── Trecho fornecido
E aí? Aí, quatro anos depois, você lê que o Pedrinho, agora com 34 anos, está de volta, depois de um tempo jogando só em campeonatos de showbol pelo Vasco (clube que o projetou), para encerrar a careira no Olaria, disputando o Estadual. Aí você lembra do blog que criou porque queria escrever sobre futebol mais ou menos como aquele cara da Placar escreveu o texto do Pedrinho. E aí você decide que, mesmo depois dos tombos, dificuldades e alguns anos a mais, ainda dá para tentar mudar o mundo. E ser “bom para caralho” nisso.
Placar, março de 2007
Xodó de todos nós
Ver de novo a arte de Pedrinho em campo é um misto de alegria, alívio, compaixão, angústia e torcida para que a próxima contusão nunca chegue
Ele pode ter se machucado enquanto esta Placar ainda era impressa na gráfica. Enquanto você ia à banca ou recebia a revista ao pé da porta de serviço. Ele pode ter se contundido nesta manhã, ou mesmo cair e berrar de dor no exato instante em que você chegar lá embaixo, na última linha.
Não seria estranho, pelo contrário. Porque Pedrinho já se machucou tantas vezes… Lesões de joelho, contusões musculares, depressão. Ele chegou até a pensar em se matar.
A carreira desse hábil, cerebral e frágil (1,68 metro, 62 quilos) meia canhoto tem o som dos soluços — dele próprio e de todos que gostam do futebol bem jogado. Pedrinho é um jogador raro, de toque refinado, dribes, belos gols. Ao longo dos anos, a admiração por ele transformou-se em lamento, fruto da sina de lesões que passou a atormentá-lo desde a primeira ruptura séria, em 1998, no joelho direito. O trauma o impediu de atender à convocação do técnico Vanderlei Luxemburgo para a seleção brasileira que disputaria o Pré-olímpico e a Olimpíada de Sydney.
────
── Registros fornecidos
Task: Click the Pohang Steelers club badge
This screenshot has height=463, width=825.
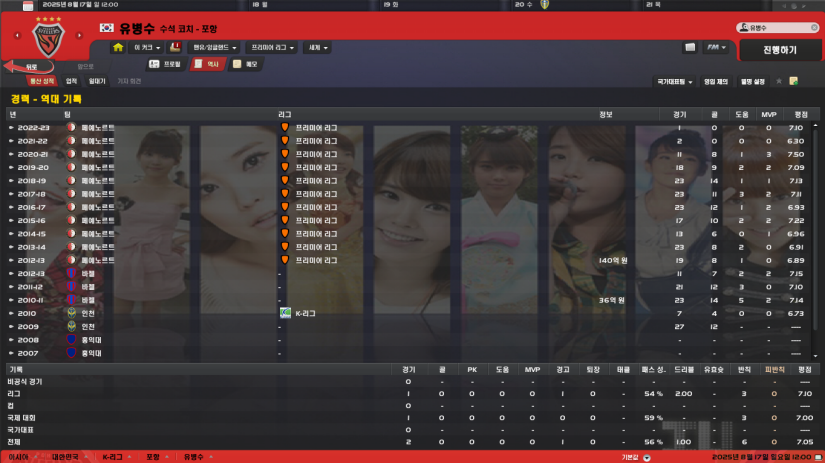Action: tap(48, 39)
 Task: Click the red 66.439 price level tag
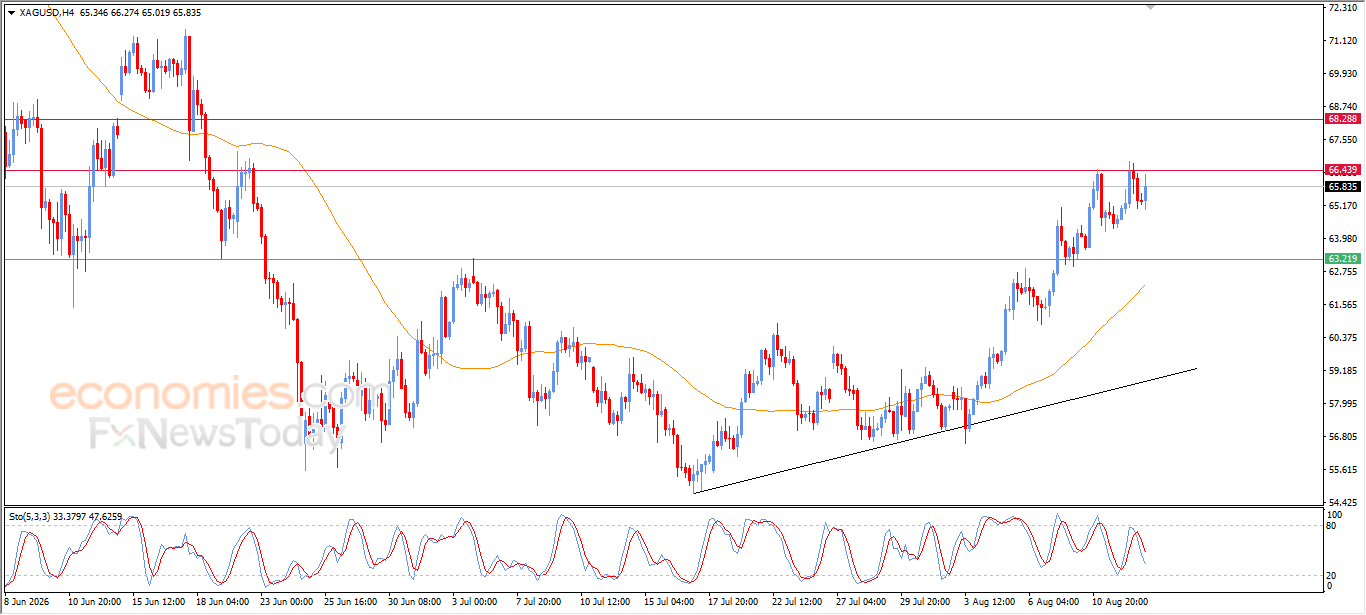click(1343, 170)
────
→ **Problema 1**
Reproduza fielmente o trecho fornecido, começando em "Não seria estranho, pelo" e prosseguindo até "Olimpíada de Sydney.".
→ **Problema 2**
Responda, com base no trecho fornecido, às perguntas abaixo.
(a) Com quantos anos está Pedrinho quando volta para encerrar a carreira no Olaria?
(b) Quais são a altura e o peso atribuídos a Pedrinho?
(c) Em que ano ocorreu a primeira ruptura séria de Pedrinho, e em qual joelho?
Os registros fornecidos não são usados aqui.

→ **Solução do problema 1**
Não seria estranho, pelo contrário. Porque Pedrinho já se machucou tantas vezes… Lesões de joelho, contusões musculares, depressão. Ele chegou até a pensar em se matar.
A carreira desse hábil, cerebral e frágil (1,68 metro, 62 quilos) meia canhoto tem o som dos soluços — dele próprio e de todos que gostam do futebol bem jogado. Pedrinho é um jogador raro, de toque refinado, dribes, belos gols. Ao longo dos anos, a admiração por ele transformou-se em lamento, fruto da sina de lesões que passou a atormentá-lo desde a primeira ruptura séria, em 1998, no joelho direito. O trauma o impediu de atender à convocação do técnico Vanderlei Luxemburgo para a seleção brasileira que disputaria o Pré-olímpico e a Olimpíada de Sydney.

→ **Solução do problema 2**
(a) 34 anos.
(b) 1,68 metro e 62 quilos.
(c) Em 1998, no joelho direito.